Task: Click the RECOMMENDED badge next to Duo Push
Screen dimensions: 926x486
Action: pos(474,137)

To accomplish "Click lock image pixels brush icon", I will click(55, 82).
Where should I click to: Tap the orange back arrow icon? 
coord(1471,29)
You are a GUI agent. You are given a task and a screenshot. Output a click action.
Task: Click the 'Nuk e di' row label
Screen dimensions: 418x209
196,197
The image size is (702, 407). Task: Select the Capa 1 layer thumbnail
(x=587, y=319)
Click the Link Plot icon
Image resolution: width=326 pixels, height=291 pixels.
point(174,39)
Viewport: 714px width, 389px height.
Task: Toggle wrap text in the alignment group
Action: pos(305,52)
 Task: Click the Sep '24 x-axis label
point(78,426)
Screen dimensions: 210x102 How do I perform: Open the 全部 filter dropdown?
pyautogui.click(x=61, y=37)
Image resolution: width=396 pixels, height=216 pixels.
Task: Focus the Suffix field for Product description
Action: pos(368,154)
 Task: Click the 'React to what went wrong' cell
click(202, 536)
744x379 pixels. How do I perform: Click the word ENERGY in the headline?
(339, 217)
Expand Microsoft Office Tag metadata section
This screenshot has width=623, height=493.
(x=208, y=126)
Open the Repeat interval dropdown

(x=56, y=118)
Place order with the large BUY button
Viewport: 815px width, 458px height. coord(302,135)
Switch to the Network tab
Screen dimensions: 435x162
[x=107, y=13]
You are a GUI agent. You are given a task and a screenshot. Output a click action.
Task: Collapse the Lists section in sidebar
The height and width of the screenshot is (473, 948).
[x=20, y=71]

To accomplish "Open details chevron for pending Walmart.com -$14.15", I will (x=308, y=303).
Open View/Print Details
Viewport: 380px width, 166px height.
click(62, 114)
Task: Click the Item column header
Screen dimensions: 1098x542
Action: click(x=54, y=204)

::::

▸ WORK REQUIRED:
Everything from the line containing "Screen dimensions: 418x209" to the end of the data above should be quoted exactly, please, both ends included, and nothing outside that span.

▸ SOLUTION:
Screen dimensions: 418x209
196,197
The image size is (702, 407). Task: Select the Capa 1 layer thumbnail
(x=587, y=319)
Click the Link Plot icon
Image resolution: width=326 pixels, height=291 pixels.
point(174,39)
Viewport: 714px width, 389px height.
Task: Toggle wrap text in the alignment group
Action: pos(305,52)
 Task: Click the Sep '24 x-axis label
point(78,426)
Screen dimensions: 210x102 How do I perform: Open the 全部 filter dropdown?
pyautogui.click(x=61, y=37)
Image resolution: width=396 pixels, height=216 pixels.
Task: Focus the Suffix field for Product description
Action: pos(368,154)
 Task: Click the 'React to what went wrong' cell
click(202, 536)
744x379 pixels. How do I perform: Click the word ENERGY in the headline?
(339, 217)
Expand Microsoft Office Tag metadata section
This screenshot has width=623, height=493.
(x=208, y=126)
Open the Repeat interval dropdown

(x=56, y=118)
Place order with the large BUY button
Viewport: 815px width, 458px height. coord(302,135)
Switch to the Network tab
Screen dimensions: 435x162
[x=107, y=13]
You are a GUI agent. You are given a task and a screenshot. Output a click action.
Task: Collapse the Lists section in sidebar
The height and width of the screenshot is (473, 948).
[x=20, y=71]

To accomplish "Open details chevron for pending Walmart.com -$14.15", I will (x=308, y=303).
Open View/Print Details
Viewport: 380px width, 166px height.
click(62, 114)
Task: Click the Item column header
Screen dimensions: 1098x542
Action: click(x=54, y=204)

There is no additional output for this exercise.